--- Task to carry out ---
Check each line of the material, and show the ones that include the word "computer".

--- Data to process ---
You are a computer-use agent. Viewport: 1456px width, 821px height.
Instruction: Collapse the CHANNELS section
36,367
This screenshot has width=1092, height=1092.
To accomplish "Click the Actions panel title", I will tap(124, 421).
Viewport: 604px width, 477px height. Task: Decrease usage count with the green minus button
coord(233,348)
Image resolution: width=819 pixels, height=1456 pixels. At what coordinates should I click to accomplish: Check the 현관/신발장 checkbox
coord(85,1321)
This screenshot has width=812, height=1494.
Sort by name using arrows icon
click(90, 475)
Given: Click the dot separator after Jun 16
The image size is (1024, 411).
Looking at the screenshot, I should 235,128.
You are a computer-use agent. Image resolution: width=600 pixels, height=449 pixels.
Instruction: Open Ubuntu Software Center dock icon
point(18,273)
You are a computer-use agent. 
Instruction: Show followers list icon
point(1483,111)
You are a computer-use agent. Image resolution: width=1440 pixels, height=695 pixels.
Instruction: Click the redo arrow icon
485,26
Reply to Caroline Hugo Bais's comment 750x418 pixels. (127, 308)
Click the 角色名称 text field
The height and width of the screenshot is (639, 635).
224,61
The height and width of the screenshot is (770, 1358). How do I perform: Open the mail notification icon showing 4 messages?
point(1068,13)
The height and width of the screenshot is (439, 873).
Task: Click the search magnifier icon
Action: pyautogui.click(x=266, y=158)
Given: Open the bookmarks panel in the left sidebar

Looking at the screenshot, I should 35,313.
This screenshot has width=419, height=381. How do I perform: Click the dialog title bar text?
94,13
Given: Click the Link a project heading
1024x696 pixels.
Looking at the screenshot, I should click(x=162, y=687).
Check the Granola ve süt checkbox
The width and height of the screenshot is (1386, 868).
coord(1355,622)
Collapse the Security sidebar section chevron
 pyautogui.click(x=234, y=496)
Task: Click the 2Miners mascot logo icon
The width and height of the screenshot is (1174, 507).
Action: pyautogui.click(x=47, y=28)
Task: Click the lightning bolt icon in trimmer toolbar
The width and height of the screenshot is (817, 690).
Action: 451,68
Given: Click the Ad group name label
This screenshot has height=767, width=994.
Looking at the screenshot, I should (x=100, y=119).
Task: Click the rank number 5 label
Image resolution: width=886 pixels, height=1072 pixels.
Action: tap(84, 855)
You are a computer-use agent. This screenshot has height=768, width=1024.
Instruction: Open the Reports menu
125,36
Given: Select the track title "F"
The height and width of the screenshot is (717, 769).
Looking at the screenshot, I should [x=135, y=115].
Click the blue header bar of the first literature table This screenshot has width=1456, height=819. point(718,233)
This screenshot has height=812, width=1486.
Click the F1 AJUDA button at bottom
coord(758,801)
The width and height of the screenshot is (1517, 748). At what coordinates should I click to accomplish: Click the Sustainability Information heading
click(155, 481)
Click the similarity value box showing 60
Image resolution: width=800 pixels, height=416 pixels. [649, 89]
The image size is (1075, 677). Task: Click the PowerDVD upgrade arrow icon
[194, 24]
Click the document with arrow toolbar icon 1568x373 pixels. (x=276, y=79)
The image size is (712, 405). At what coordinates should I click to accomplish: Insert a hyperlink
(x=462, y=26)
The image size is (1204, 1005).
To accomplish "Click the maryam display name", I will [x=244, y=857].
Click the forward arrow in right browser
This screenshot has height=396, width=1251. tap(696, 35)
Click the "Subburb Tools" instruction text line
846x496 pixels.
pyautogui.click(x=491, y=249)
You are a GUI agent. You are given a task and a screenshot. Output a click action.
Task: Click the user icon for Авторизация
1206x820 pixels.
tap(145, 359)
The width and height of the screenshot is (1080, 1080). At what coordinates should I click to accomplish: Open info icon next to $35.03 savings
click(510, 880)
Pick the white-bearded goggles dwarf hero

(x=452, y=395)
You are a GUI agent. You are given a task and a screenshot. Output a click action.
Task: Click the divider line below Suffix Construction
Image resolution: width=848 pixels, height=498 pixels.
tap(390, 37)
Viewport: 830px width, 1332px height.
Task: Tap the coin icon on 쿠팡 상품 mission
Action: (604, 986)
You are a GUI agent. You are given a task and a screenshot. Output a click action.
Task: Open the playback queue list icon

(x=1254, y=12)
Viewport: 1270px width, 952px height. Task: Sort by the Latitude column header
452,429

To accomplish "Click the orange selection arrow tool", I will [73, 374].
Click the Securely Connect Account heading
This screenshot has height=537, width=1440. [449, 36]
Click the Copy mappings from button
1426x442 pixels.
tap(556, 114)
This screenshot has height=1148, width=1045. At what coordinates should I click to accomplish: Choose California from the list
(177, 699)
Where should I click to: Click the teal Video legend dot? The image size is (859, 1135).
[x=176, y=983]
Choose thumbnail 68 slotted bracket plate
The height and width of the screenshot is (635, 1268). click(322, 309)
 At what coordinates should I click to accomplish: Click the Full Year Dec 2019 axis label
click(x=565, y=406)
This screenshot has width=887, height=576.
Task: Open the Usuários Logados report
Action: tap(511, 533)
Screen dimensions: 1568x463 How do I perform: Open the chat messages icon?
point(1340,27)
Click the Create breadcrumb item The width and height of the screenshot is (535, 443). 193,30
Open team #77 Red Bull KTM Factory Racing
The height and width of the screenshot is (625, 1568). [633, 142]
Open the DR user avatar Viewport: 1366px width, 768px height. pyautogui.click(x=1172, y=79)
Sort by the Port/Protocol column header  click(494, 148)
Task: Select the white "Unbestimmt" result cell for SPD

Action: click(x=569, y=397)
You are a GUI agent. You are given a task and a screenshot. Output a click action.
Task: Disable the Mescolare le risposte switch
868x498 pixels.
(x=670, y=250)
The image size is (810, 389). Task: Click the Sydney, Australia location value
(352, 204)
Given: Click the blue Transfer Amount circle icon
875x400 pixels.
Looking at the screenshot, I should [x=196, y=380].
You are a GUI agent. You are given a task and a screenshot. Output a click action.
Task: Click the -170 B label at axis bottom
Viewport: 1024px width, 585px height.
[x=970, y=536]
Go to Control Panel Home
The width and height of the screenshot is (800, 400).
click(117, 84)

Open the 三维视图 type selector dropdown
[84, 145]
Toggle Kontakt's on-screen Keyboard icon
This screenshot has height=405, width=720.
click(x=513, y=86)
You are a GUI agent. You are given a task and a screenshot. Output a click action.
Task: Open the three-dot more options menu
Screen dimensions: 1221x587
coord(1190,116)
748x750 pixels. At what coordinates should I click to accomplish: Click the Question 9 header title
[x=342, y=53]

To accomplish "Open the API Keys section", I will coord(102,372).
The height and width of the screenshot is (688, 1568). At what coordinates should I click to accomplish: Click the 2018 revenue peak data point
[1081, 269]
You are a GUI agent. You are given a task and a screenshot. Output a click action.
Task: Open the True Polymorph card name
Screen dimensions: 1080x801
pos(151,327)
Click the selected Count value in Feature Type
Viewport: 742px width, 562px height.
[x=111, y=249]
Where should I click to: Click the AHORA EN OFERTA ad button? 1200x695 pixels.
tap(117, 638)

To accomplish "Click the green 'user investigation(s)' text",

--- Final answer ---
You are a computer-use agent. Viewport: 1456px width, 821px height.
You are a computer-use agent. Image resolution: width=600 pixels, height=449 pixels.
You are a computer-use agent. 
You are a computer-use agent. Image resolution: width=1440 pixels, height=695 pixels.
You are a computer-use agent. This screenshot has height=768, width=1024.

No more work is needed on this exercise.